• Extracted text:
A research and development project, involving three federal government agencies, has produced an updated ambulance design standard that promises to better protect emergency medical service workers and patients.
The project has involved the National Institute of Standards and Technology (NIST), the National Institute for Occupational Safety and Health (NIOSH, which is under the Centers for Disease Control and Prevention), and the Department of Homeland Security (DHS) Science and Technology Directorate.
Emergency medical service (EMS) providers riding in the back of ambulances are currently at a high risk of injury during a crash or an evasive traffic maneuver if they’re not using restraints, NIST said. (To view a video featuring NIOSH crash tests on ambulances with traditional safety features, click on the photo or link below the headline.) However, EMS workers often complain that restraints make it difficult to access and treat patients in transit.
Trading off protection for function often comes at a price. Between 1992 and 2011, the National Highway Traffic Safety Administration (NHTSA) estimates there was an average of 4,500 vehicle crashes involving ambulances annually, a third of which resulted in injuries. The crash statistics also show that 84 percent of EMS providers riding in the patient compartment were not restrained and only 33 percent of patients were secured with both shoulder and lap restraints.
To better balance safety and efficiency, researchers developed new design guidelines for ambulance patient compartments. The National Fire Protection Association this summer adopted the guidelines, integrating them into a voluntary consensus standard used by ambulance component and vehicle manufacturers.

• Source data:
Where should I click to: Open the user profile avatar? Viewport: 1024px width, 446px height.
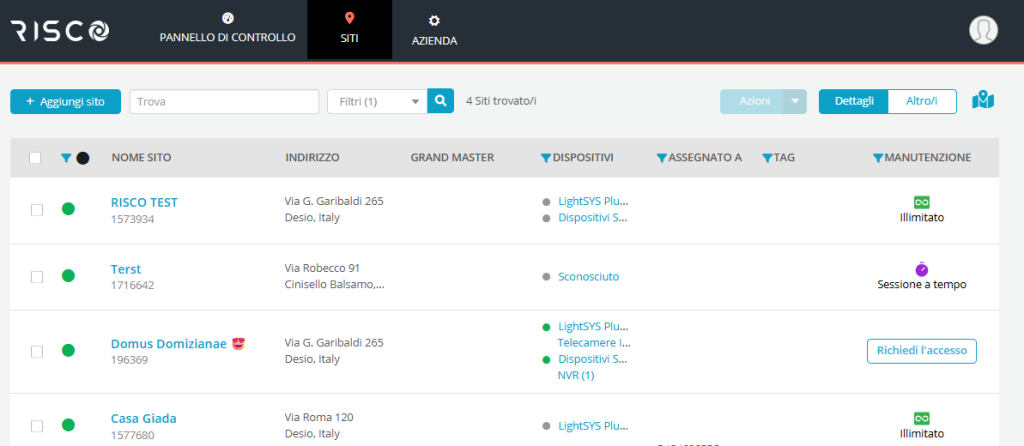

• Task objective:
Answer these from the ambulance safety text above:
(a) Which three federal government agencies took part in the project?
(b) According to NHTSA estimates, how many ambulance-involved vehicle crashes occurred per year on average between 1992 and 2011?
(c) Which organization adopted the new design guidelines into a voluntary consensus standard?

• Worked solution:
(a) The National Institute of Standards and Technology (NIST), the National Institute for Occupational Safety and Health (NIOSH), and the Department of Homeland Security (DHS) Science and Technology Directorate.
(b) An average of 4,500 per year.
(c) The National Fire Protection Association.